MANUAL: apt-canary (apt-1.10.1)

Introduction

apt-canary is the Affymetrix Power Tools (APT) implementation of the Canary clustering algorithm for calling genotypes of predefined copy number variable (CNV) regions. The Canary algorithm was developed by David Altshuler's group at The Broad Institute as part of a larger package called Birdsuite. At the time of this non-official release the site www.broad.mit.edu/mpg/birdsuite/.

The APT implementation requires files with prior information on how probe intensity summaries of individual CNV regions will cluster. For a non-prior implementation see the release at the Broad Institute www.broad.mit.edu/mpg/birdsuite/.

Input Files

Several input files are required by apt-canary. These input files are provided by affymetrix at the GenomeWideSNP_6 array support page (www.affymetrix.com).

  1. The region file, GenomeWideSNP_6.canary-v1.region, contains the names of CNV regions and lists of both copy number and SNP probes, designated as Smart Probes by the Broad Institue, matching the regions.

  2. The prior file, GenomeWideSNP_6.canary-v1.prior, the names of CNV regions as well as empirically derived prior information about cluster location, dispersion(variance) and relative frequency of membership for each cluster for each CNV region.

  3. The normalization file, GenomeWideSNP_6.canary-v1.normalization, contains a list of probes used for chip-by-chip scale normalization of probe intensities.

  4. The bed (a.k.a. map) file, GenomeWideSNP_6.canary-v1.bed, contains the names of CNV regions as well as chromosomal locations spanned by the CNV regions for NCBI build 36.1 of the human genome. The bed file is not required to run Canary. It is useful for identifying CNV regions with the genome.

To run canary with the above input files the correct CDF file to use is GenomeWideSNP_6.cdf. CEL files should be compatible with this CDF.

Custom CNV Maps

CNV maps alternative to those derived from the Broad Institute's set of CNV regions can be implemented by supplying the appropriate region and prior files. Clustering patterns of CNV regions and consequently the information in prior files are sensitive to the set of probes selected for a CNV region. For this reason, the user should be wary of any results got by improvement of probe selection applied to the region file without recomputing priors.

Quick Start

To run canary on a set of cel files using the default algorithm parameters use:

apt-canary \
  --out-dir canary-results \
  --cdf-file ../regression-data/data/lib/GenomeWideSNP_6/GenomeWideSNP_6.cdf \
  --cnv-region-file inputs/GenomeWideSNP_6.canary-v1.region \
  --cnv-normalization-file inputs/GenomeWideSNP_6.canary-v1.normalization \
  --cnp-prior-file inputs/GenomeWideSNP_6.canary-v1.prior \
  --cnv-map-file inputs/GenomeWideSNP_6.canary-v1.bed \
  --cel-files inputs/celfiles.txt

Options:

apt-canary - Call copy number states for defined regions using the canary algorithm

options:
 Basic Info and Control Options
   -h, --help                           This message. [default 'false'] 
     --explain Explain a particular operation (i.e.
                          --explain canary). [default ''] 
     --verbose How verbose to be with status messages 0 -
                          quiet, 1 - usual messages, 2 - more
                          messages. [default '1'] 
     --version Output program version and quit. [default
                          'false'] 
     --force Disable various checks including chip types
                          and map file versions.

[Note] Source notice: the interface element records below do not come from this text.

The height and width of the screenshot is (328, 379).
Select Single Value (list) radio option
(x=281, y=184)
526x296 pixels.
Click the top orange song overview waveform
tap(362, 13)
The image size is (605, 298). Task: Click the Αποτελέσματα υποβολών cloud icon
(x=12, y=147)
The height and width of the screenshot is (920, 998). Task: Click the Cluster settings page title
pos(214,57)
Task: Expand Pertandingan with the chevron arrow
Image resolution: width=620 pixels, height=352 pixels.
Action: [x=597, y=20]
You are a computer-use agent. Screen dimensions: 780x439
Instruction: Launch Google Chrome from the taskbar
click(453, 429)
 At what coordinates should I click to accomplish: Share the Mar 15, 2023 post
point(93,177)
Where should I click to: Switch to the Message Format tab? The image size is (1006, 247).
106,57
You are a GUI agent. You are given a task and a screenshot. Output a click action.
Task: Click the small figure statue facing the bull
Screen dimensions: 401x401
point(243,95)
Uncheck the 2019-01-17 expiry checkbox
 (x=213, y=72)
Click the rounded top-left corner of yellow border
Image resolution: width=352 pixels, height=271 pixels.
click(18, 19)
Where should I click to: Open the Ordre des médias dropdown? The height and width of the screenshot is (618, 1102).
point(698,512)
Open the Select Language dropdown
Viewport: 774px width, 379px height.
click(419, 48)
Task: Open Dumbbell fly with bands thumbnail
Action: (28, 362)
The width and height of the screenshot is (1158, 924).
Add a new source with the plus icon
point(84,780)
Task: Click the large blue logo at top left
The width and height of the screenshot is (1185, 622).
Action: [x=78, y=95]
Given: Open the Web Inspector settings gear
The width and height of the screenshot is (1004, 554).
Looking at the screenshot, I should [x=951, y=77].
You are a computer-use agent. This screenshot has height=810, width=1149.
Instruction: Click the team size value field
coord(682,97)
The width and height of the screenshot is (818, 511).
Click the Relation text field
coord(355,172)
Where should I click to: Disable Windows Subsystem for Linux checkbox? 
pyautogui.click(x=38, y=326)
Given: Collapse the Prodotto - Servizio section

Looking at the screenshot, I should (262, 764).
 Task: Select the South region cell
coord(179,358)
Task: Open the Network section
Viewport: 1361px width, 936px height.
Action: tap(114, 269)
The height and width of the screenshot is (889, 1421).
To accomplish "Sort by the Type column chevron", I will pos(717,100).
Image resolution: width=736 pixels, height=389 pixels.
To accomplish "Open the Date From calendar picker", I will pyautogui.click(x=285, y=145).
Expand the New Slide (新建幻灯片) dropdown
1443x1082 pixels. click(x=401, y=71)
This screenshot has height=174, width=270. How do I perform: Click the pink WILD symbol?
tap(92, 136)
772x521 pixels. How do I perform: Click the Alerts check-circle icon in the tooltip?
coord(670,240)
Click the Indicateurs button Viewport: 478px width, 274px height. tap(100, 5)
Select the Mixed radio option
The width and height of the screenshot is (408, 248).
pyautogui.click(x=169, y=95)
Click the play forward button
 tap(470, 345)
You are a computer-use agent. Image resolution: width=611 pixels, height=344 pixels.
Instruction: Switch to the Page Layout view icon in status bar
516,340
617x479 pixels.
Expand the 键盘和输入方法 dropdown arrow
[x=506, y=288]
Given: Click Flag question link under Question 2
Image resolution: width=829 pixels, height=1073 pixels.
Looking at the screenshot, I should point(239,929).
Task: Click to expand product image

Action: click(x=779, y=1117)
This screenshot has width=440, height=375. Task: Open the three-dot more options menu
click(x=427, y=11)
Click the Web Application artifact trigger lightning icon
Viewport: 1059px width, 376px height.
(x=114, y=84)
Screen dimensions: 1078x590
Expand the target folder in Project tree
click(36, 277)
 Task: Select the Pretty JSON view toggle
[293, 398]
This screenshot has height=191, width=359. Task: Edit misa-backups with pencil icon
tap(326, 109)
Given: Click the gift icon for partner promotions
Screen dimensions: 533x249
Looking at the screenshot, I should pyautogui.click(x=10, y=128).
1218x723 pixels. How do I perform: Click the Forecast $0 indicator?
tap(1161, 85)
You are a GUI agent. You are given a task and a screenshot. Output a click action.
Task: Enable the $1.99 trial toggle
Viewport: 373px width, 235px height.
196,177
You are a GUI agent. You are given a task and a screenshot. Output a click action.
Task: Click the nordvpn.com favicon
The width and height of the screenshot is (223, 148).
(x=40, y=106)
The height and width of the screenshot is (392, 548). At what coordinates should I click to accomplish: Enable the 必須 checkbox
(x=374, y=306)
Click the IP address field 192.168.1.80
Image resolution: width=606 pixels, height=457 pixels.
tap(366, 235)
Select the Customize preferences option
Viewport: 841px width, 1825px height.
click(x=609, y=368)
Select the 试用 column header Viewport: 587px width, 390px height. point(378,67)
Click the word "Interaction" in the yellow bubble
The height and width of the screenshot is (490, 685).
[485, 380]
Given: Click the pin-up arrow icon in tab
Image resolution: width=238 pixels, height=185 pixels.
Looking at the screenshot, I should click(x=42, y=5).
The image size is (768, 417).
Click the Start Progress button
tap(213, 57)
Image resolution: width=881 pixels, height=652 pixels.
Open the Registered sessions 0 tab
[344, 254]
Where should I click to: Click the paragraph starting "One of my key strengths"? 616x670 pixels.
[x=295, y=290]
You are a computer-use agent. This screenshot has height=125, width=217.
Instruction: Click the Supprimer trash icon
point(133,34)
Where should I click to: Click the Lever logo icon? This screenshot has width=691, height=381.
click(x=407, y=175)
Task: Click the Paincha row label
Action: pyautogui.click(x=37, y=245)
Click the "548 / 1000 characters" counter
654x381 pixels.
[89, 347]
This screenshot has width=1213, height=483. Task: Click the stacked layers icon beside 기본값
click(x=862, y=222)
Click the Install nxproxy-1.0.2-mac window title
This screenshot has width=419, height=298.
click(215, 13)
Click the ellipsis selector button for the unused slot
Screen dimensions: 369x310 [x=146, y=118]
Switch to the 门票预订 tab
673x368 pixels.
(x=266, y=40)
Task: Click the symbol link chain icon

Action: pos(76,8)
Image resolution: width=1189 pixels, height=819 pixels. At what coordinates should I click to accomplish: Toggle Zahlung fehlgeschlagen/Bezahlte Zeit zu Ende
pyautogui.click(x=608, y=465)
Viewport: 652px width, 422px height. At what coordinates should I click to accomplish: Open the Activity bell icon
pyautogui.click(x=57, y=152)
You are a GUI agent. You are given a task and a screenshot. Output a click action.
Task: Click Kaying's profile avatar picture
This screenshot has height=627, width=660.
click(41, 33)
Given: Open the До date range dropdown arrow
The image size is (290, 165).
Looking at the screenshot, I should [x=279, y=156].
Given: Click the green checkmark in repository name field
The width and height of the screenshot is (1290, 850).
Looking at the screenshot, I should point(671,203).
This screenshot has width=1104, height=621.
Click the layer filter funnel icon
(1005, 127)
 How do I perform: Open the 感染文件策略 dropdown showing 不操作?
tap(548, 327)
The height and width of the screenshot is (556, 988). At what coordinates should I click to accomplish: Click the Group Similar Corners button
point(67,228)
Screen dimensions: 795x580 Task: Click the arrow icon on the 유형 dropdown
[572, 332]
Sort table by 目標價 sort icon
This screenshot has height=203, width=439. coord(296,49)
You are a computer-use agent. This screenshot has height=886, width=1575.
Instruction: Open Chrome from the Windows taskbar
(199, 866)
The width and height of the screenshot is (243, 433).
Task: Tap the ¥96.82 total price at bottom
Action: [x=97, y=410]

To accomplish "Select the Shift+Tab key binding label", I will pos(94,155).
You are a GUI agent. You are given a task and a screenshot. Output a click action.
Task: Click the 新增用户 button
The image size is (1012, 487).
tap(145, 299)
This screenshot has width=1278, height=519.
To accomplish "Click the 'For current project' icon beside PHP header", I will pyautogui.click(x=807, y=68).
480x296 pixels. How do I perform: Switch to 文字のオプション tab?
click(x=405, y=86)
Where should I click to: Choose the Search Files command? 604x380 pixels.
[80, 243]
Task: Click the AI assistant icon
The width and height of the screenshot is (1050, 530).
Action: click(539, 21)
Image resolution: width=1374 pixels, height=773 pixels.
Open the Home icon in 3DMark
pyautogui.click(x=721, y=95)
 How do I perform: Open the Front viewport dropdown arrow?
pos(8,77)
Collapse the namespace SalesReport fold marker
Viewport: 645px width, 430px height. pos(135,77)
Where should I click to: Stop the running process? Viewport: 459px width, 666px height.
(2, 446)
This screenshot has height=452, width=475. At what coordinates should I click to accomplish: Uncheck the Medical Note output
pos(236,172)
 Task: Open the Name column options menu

Consider using
                          --chip-type option rather than --force.
                          [default 'false'] 
 Input Options
     --cel-files Text file specifying cel files to process,
                          one per line with the first line being
                          'cel_files'. [default ''] 
     --cdf-file File defining probe sets. Use either
                          --cdf-file or --spf-file [default ''] 
     --spf-file File defining probe sets in spf (simple
                          probe format) which is like a text cdf 
                          file. [default ''] 
     --cnv-region-file File defining CNV regions and what 
                          probesets to use for each CNV region.
                          [default ''] 
     --cnp-prior-file File defining the canary priors for a given
                          CNV regions file. [default ''] 
     --cnv-map-file File (bed format) used for visualizing CNV
                          regions in other applications. This arg
                          causes the map file name to be included in
                          the CHP meta info. [default ''] 
     --cnv-normalization-file File containing probesets to use 
                          (restricted to) for doing probe level
                          normalization. [default ''] 
     --chip-type Chip types to check library and CEL files
                          against. Can be specified multiple times.
                          The first one is propigated as the chip 
                          type in the output files. Warning, use of
                          this option will override the usual check
                          between chip types found in the library
                          files and cel files. You should use this
                          option instead of --force when possible.
                          [default ''] 
 Output Options
     --out-dir Directory to write result files into. Any
                          previous results in directory will be
                          overwritten. [default '.'] 
     --table-output Output matching matrices of tab delimited
                          genotype calls and confidences. [default
                          'true'] 
     --cc-chp-output Output resulting calls in binary CHP 
                          format. This makes one AGCC Multi Data CHP
                          file per cel file analyzed. [default
                          'false'] 
 Analysis Options
     --apt-summarize-analysis String representing analysis parameters for
                          the apt-probeset-summarize step a.k.a.
                          pre-canary [default ''] 
     --apt-canary-analysis String representing analysis parameters for
                          canary. See --explain canary for more info.
                          [default ''] 
 Execution Control Options
     --block-size How many probesets to process at once,
                          useful when memory is limited. If set to 0
                          program attempts to guess available RAM and
                          set appropriately. [default '0'] 
     --precision Precision after decimal place [default '4'] 
     --analysis-name Set the name of the analysis. [default ''] 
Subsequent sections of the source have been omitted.